In May 2020, overall 16.2% of all people with learning disabilities and autistic people were subject to at least one episode of restraint, with each person subject to restraint experiencing an average of 10.2 restraints (one every three days) during the month.
As the next graph shows, while the percentage of people subject to restraint increased in May amongst all age groups, younger people aged 18-24 were particularly likely to be subject to restraint throughout.
What particular types of restraint were people subject to, and how do they change over time? The two graphs below show information on the types of physical restraint recorded by inpatient services to the MHSDS, in terms of the number of people subject to restraint and the number of restraints people were subject to.
Both of these graphs show a consistent picture, of flat or gradually decreasing reported physical restraints from January to April 2020, then stark increases in many types of physical restraint in May, particularly prone restraint, supine restraint, and physical restraints reported as 'other' (a particualrly worrying trend given the alarming number of categories of physical restraint catalogued here). There were also reported increases in the number of times standing restraint, seated restraint and restrictive escorting were used, without big increases in the number of people subject to them.

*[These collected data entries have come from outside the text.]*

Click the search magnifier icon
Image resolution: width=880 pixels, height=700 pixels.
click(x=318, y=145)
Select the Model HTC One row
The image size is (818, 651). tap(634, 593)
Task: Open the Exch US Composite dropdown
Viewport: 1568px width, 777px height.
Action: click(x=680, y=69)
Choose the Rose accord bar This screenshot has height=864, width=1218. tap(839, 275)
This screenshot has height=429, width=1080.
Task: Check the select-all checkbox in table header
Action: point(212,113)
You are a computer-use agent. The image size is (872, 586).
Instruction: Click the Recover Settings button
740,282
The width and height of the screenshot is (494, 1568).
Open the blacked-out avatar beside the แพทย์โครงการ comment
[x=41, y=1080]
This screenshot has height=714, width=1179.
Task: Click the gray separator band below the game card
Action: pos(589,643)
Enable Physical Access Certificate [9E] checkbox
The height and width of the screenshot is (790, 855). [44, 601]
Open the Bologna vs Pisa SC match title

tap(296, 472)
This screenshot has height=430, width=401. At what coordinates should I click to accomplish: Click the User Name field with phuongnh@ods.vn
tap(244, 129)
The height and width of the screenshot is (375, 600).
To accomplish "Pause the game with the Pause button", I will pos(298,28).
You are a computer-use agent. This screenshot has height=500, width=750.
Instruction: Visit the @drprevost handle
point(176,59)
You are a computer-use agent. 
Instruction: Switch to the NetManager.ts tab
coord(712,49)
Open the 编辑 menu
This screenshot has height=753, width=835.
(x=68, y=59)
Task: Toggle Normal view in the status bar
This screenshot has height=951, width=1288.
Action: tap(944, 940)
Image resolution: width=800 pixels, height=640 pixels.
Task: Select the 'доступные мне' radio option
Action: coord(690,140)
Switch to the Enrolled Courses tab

The final two graphs report the same information for chemical restraint, mechanical restraint, seclusion and segregation. Again we see a similar pattern, with particularly sharp increases in reported chemical restraint in the forms of rapid tranquiilising injections and oral medication, and in reported seclusion.
I find these sharp increases in all sorts of heavy-duty restraints in May (when presumably lockdown restrictions and COVID-19-related working practices have been in place for some time) really, really worrying. Whether you're subject to these restraints yourself in an inpatient unit, or spending time in an inpatient unit where these restraints are being frequently used on people around you, it can't feel like you're in a place that is therapeutic and helping you to better physical and mental health.
Transparency and openness of these inpatient units to friends and family members of people within them (perfectly possible while managing COVID-19 infection risk), let alone any sign of a coherent strategy throughout COVID-19 for people in inpatient units, has been conspicuously lacking. To my mind, these statistics only reinforce the urgency of the need for scrutiny and action.